### EXCERPTED PASSAGE ###

Email is the test surface nobody wants to own. It's asynchronous, depends on external providers, has its own version of "flaky" (sometimes a delivery just… takes 90 seconds), and the bugs that bite hardest in production — wrong template variables, broken unsubscribe links, OTPs that expire too fast — are the ones unit tests can't catch.
This guide is the working developer's playbook for testing email in 2026. We'll cover the three layers (unit, integration, end-to-end), the tooling for each, and the patterns that actually scale.
The Three Layers of Email Testing
| Layer | What you're testing | Tooling | |---|---|---| | Unit | Template rendering, variable substitution, plain-text fallback | Jest / Vitest with snapshot tests | | Integration | Your app correctly calls your email provider's API | Provider sandbox or mock SDK | | End-to-end | The email actually arrives and the user can complete the flow | YoBox Temp Mail + Cypress / Playwright |
Most teams cover unit. Many cover integration. Few cover end-to-end — and that's exactly where the production bugs live.

###

GOAL 1: In the email testing guide, which tooling is listed for the unit layer?
The entries have no connection to the email testing guide.

### DATA EXCERPTS ###

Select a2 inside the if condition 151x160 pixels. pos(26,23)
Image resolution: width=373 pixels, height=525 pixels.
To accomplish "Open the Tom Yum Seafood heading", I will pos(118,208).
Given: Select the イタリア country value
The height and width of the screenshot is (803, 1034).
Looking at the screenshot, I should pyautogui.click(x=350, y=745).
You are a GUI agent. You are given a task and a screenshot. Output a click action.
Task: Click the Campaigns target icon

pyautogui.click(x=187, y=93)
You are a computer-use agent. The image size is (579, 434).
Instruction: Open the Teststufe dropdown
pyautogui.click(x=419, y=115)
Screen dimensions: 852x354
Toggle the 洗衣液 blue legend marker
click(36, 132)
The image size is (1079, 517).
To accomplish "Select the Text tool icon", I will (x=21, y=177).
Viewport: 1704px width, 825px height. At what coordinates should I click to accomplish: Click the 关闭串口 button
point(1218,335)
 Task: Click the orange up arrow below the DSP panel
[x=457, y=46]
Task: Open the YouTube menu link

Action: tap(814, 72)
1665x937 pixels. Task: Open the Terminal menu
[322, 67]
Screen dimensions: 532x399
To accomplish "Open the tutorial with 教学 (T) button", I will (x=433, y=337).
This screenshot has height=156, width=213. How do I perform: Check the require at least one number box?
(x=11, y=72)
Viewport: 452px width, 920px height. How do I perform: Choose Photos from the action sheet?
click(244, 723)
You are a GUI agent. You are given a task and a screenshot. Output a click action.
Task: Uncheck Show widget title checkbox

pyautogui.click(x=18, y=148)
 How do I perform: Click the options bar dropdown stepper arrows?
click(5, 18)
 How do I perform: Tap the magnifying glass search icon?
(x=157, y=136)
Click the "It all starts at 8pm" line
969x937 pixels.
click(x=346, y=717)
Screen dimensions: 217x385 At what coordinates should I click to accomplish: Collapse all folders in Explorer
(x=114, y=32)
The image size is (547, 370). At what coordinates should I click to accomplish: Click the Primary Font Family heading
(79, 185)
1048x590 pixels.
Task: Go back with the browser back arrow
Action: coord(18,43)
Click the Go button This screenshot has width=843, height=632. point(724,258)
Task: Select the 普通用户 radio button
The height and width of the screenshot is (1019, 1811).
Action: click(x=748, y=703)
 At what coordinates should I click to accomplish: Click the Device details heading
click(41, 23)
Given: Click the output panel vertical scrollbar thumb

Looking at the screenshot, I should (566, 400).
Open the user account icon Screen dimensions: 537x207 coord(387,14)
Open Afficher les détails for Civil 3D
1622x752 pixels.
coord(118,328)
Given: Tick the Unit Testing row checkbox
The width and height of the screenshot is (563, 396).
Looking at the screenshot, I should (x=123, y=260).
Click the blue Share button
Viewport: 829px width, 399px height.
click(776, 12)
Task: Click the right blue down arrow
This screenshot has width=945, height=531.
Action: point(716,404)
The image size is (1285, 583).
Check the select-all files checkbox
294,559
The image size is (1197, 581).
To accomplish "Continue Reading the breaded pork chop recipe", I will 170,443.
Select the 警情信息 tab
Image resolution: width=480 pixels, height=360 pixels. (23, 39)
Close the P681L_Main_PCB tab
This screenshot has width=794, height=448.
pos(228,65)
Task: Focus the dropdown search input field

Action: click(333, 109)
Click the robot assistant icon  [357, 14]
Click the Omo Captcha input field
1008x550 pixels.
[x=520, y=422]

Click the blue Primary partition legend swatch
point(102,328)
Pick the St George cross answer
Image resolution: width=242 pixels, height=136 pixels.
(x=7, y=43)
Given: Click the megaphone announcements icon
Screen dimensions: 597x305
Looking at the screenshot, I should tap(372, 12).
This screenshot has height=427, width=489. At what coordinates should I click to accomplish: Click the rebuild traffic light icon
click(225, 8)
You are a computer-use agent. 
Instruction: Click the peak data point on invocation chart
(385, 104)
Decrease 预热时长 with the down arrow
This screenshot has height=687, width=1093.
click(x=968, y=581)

###

GOAL 2: Please rewrite the entries above as a JSON list of strings, one string per line and no blank lines, starting at the line containing "Decrease 预热时长 with the down arrow" and ending with the last line of the entries, both included.

COMPLETE ANSWER 1: Jest / Vitest with snapshot tests

COMPLETE ANSWER 2:
[
  "Decrease 预热时长 with the down arrow",
  "This screenshot has height=687, width=1093.",
  "click(x=968, y=581)"
]